The business model for most online services is to offer their content or services ‘for free’, but the reality is there is still a transaction — and the payment is being made with your personal data. Obviously, this isn’t big news, everyone has heard “if you’re not paying for the product, you are the product”, but not everyone is aware of the extent to which their data is being collected. Cases like the Cambridge Analytica scandal highlight the breadth of data that is collected (and shared) by these services. Under the guise of “academic research”, Cambridge Analytica was able to gain enough data — profiles, birthdays, location, and even private messages — to build psychographic profiles of over 50 million users. All of this used to create a targeted political advertising campaign. Facebook was fined $5 billion by the FTC for privacy violations, but this hasn’t stopped the irresponsible data management by Facebook. Earlier this month Facebook was embroiled in another data breach scandal, with over 500 million users having their data — including phone numbers, email addresses, full names, locations, and biographical information — leaked. Even Mark Zuckerberg himself felt the effects of this leak — if they can’t even protect their own data at Facebook how can you expect them to protect yours? The point is, when you give your personal information to sites like Facebook, you can never be sure who is going to get their hands on it. This sort of scandal is becoming all too common, with leaks and breaches exposing more and more records every year.
Of course, privacy threats don’t only come from private corporations, governments all around the world use internet surveillance for various reasons — almost always under the guise of “protecting the public''. These operations are broad in scope and, for obvious reasons, often very covert. Most of what we know about government intrusions on personal privacy comes from whistleblowers like Edward Snowden, who have revealed operations by governments all over the world designed to spy on their own citizens. Although in addition to these operations behind closed doors, there are also extremely public efforts to curb the privacy of individuals, such as the FBI asking Apple to create a backdoor in iPhone encryption, or the Australian government’s attempt to force companies to build backdoors into encrypted technology.

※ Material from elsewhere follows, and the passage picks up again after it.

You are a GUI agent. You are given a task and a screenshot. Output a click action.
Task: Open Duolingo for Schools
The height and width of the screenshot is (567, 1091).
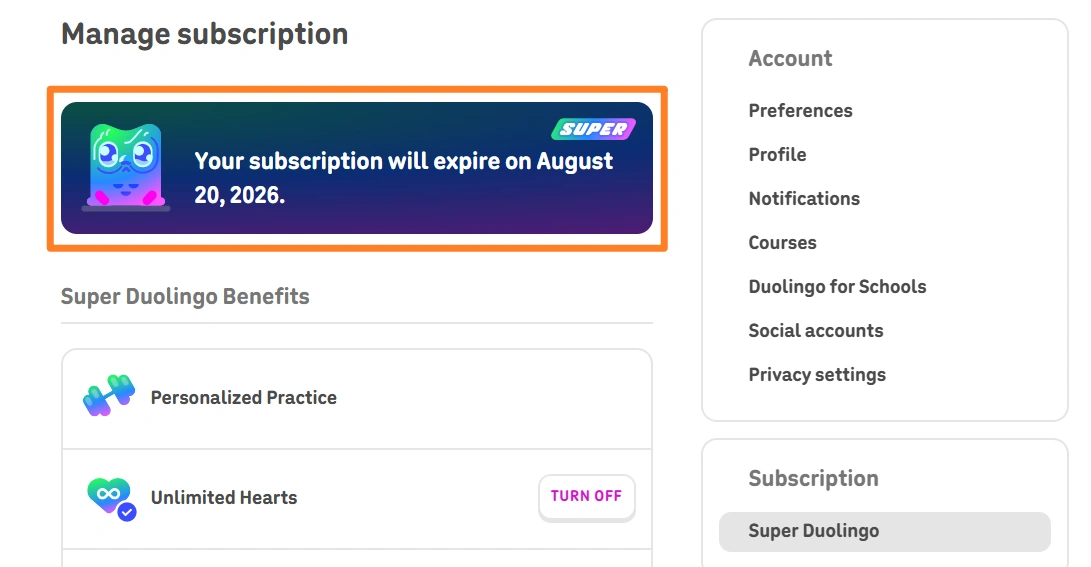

An unforeseen direction? Not quite
This didn’t come as a surprise to everyone, though; in March of 1993, Eric Hughes published the Cypherpunk’s Manifesto, a classic essay which predicted the advent of governmental and corporate surveillance online, and laid out the necessity of creating the solutions to put privacy in the hands of the people, since we can’t expect it to be given to us. Right from the start, Hughes saw that it was in the interest of every individual, saying of governments and corporations “It is to their advantage to speak of us, and we should expect that they will speak”. His words ring true more than ever today, in the age of data leaks and government monitoring of online actions. Privacy solutions will have to come from individuals who actually care about the principles of privacy.
Where do we go from here?
Nobody knows what the future of the internet will look like, but what is clear is that we need innovation in the realm of privacy to reverse the trends we are seeing. That’s where Oxen comes in — we’re working on a more private internet for all of us. The fundamental principle of Oxen is that privacy is power, and we want to give it to as many people as possible. That’s why we’re building tools like Session and Lokinet, and the Oxen blockchain itself. The instant, anonymous, and private transactions enabled by OXEN directly fulfill one of Hughes’ statements — that “privacy in an open society requires anonymous transaction systems”. Session and Lokinet bring this anonymity to the world of messaging, and web browsing respectively — both crucial activities in modern life.
We don’t know what the future holds, but the team at Oxen is doing its best to ensure that everyone has the ability to manage their own privacy — to not be beholden to every faceless corporation that wants to own their data.